**Written task**
Print the records below word for word, from the line with "At what (x,y)" up to and including the line with "Print is located at coordinates (75, 17).".

+++

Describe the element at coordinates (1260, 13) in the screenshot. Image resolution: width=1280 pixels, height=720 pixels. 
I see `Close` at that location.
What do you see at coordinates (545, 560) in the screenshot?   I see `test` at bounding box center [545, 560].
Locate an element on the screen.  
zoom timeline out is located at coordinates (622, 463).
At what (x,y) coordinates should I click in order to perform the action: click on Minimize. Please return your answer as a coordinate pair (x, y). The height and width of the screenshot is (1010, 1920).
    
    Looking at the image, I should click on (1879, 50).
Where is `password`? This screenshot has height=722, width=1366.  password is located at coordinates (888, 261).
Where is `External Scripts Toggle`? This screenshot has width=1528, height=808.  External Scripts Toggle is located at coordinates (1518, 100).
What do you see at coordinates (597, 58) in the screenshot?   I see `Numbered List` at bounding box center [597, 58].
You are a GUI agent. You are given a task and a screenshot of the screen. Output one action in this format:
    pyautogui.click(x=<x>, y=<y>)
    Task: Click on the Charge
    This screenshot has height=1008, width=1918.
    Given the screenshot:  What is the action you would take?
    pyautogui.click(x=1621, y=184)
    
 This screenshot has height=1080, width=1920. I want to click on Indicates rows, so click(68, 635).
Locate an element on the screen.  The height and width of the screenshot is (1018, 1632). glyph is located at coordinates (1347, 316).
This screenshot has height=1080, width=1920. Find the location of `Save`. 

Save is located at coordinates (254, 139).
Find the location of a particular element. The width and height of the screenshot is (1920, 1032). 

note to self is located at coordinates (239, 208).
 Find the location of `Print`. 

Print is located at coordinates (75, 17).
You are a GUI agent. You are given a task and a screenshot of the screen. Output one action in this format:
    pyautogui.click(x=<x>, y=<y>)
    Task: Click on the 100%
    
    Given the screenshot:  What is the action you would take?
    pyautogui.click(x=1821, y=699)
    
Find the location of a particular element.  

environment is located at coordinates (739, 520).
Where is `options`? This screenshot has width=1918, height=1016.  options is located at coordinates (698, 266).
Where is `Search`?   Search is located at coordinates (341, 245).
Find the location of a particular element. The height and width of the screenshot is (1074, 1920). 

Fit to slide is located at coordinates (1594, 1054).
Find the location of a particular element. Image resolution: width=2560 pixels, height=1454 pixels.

+++

**Response**
At what (x,y) coordinates should I click in order to perform the action: click on Minimize. Please return your answer as a coordinate pair (x, y). The height and width of the screenshot is (1010, 1920).
    
    Looking at the image, I should click on (1879, 50).
Where is `password`? This screenshot has height=722, width=1366.  password is located at coordinates (888, 261).
Where is `External Scripts Toggle`? This screenshot has width=1528, height=808.  External Scripts Toggle is located at coordinates (1518, 100).
What do you see at coordinates (597, 58) in the screenshot?   I see `Numbered List` at bounding box center [597, 58].
You are a GUI agent. You are given a task and a screenshot of the screen. Output one action in this format:
    pyautogui.click(x=<x>, y=<y>)
    Task: Click on the Charge
    This screenshot has height=1008, width=1918.
    Given the screenshot:  What is the action you would take?
    pyautogui.click(x=1621, y=184)
    
 This screenshot has height=1080, width=1920. I want to click on Indicates rows, so click(68, 635).
Locate an element on the screen.  The height and width of the screenshot is (1018, 1632). glyph is located at coordinates (1347, 316).
This screenshot has height=1080, width=1920. Find the location of `Save`. 

Save is located at coordinates (254, 139).
Find the location of a particular element. The width and height of the screenshot is (1920, 1032). 

note to self is located at coordinates (239, 208).
 Find the location of `Print`. 

Print is located at coordinates (75, 17).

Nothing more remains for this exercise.